**Given records:**
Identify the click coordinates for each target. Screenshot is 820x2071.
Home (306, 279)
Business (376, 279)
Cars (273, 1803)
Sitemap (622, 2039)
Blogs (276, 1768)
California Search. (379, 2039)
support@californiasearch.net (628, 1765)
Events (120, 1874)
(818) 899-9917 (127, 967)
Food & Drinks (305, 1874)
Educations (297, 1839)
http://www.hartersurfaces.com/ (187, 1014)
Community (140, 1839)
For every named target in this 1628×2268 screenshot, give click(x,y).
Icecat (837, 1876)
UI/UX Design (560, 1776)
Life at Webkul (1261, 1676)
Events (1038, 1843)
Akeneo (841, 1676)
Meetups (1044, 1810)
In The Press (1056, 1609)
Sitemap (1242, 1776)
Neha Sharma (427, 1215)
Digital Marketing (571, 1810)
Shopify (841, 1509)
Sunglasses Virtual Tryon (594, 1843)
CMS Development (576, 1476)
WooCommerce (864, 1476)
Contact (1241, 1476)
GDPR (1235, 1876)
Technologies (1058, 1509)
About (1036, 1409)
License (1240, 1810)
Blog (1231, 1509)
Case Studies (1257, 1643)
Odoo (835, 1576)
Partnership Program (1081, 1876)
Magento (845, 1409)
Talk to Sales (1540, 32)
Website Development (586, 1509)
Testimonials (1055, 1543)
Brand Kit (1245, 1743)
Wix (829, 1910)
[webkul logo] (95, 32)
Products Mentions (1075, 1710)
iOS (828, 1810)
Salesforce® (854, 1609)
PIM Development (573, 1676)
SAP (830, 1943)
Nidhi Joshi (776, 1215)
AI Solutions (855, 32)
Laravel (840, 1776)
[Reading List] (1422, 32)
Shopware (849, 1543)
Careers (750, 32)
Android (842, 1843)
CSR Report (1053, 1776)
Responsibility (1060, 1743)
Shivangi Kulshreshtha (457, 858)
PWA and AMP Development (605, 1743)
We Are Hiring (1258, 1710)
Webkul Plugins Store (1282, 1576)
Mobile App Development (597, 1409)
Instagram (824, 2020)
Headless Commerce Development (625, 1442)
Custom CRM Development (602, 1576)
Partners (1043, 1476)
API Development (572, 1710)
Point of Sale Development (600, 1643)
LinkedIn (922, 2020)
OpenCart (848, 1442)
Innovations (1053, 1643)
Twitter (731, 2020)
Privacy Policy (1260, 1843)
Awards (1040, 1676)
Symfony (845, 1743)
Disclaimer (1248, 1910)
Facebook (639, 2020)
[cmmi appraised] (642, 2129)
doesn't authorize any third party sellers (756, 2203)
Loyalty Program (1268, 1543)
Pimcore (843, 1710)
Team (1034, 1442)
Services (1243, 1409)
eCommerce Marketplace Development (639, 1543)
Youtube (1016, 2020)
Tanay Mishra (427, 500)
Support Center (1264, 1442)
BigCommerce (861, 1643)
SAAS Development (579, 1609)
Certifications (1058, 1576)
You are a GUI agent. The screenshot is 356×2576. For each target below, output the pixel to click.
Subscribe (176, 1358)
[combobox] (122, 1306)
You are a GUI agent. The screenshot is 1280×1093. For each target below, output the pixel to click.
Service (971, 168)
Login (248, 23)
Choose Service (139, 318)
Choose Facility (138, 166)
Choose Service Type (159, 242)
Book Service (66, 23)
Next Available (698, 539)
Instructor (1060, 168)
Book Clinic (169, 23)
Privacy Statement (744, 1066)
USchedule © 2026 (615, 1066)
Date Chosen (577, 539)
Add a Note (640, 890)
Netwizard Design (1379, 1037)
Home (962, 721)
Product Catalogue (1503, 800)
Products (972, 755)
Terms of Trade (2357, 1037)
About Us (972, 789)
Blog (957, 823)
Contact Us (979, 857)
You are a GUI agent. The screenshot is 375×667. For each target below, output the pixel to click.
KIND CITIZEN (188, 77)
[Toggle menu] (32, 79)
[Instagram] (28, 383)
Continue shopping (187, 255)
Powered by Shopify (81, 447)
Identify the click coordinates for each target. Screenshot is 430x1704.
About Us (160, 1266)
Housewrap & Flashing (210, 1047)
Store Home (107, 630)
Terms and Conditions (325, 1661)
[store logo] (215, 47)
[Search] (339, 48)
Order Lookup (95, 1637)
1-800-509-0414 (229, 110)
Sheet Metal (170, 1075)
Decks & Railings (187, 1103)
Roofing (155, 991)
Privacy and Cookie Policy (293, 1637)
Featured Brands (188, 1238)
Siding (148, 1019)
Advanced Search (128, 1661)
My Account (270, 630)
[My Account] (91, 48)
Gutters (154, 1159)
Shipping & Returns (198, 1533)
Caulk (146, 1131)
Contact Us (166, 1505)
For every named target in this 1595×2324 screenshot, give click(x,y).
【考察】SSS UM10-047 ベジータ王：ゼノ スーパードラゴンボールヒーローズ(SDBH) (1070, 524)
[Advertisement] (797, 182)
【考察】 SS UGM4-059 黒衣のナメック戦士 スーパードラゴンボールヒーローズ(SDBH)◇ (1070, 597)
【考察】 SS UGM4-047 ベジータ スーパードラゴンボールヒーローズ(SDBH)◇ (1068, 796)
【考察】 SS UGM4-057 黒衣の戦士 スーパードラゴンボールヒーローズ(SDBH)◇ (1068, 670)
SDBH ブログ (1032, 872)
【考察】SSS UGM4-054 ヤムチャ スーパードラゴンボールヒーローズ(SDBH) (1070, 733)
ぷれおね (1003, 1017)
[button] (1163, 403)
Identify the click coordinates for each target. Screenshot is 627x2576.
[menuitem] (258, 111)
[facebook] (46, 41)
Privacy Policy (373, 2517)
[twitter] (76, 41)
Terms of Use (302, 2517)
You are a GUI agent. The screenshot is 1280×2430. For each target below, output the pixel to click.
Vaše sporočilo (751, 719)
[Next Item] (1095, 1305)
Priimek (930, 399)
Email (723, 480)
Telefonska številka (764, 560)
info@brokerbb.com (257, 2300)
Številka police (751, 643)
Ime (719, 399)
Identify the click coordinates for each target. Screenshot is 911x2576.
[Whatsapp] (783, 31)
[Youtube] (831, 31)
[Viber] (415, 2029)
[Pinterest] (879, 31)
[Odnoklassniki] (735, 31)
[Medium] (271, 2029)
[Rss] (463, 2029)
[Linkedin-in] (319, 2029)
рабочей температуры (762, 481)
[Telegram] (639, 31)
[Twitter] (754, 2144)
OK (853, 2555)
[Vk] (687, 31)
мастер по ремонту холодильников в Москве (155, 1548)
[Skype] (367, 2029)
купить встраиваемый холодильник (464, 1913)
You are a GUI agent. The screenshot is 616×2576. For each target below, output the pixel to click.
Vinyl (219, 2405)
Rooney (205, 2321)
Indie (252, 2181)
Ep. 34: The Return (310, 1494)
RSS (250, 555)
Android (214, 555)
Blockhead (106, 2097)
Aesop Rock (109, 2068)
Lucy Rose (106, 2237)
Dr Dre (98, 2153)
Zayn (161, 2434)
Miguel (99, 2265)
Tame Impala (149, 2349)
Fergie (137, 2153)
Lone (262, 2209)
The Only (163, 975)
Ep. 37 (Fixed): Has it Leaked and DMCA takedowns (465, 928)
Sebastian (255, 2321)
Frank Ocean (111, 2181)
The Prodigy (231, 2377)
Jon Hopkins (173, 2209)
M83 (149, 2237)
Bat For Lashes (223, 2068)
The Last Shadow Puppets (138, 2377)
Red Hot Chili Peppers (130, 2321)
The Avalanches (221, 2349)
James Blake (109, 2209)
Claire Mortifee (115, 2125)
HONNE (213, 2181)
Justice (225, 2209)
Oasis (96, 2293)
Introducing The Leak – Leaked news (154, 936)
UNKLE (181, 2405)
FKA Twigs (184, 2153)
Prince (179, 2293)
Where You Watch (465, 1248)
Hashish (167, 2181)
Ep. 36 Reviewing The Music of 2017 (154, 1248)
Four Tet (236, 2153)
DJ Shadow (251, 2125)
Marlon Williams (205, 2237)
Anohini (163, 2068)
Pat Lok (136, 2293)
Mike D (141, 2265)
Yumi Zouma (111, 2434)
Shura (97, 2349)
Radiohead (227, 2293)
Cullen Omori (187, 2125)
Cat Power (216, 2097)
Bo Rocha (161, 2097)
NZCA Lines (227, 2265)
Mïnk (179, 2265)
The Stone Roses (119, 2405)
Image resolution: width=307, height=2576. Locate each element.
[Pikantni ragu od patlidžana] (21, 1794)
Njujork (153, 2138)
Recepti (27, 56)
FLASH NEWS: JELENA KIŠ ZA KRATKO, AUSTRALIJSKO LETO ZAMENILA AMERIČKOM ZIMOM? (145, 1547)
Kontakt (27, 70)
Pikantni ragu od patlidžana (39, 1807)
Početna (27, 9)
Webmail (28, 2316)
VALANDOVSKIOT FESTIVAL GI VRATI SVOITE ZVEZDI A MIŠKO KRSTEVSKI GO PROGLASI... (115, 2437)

**Exercise description:** The first line of the records begins the span, and the line containing "Neha Sharma (427, 1215)" ends it. Reproduce that span exactly, both ends included.

**Exercise answer:**
Identify the click coordinates for each target. Screenshot is 820x2071.
Home (306, 279)
Business (376, 279)
Cars (273, 1803)
Sitemap (622, 2039)
Blogs (276, 1768)
California Search. (379, 2039)
support@californiasearch.net (628, 1765)
Events (120, 1874)
(818) 899-9917 (127, 967)
Food & Drinks (305, 1874)
Educations (297, 1839)
http://www.hartersurfaces.com/ (187, 1014)
Community (140, 1839)
For every named target in this 1628×2268 screenshot, give click(x,y).
Icecat (837, 1876)
UI/UX Design (560, 1776)
Life at Webkul (1261, 1676)
Events (1038, 1843)
Akeneo (841, 1676)
Meetups (1044, 1810)
In The Press (1056, 1609)
Sitemap (1242, 1776)
Neha Sharma (427, 1215)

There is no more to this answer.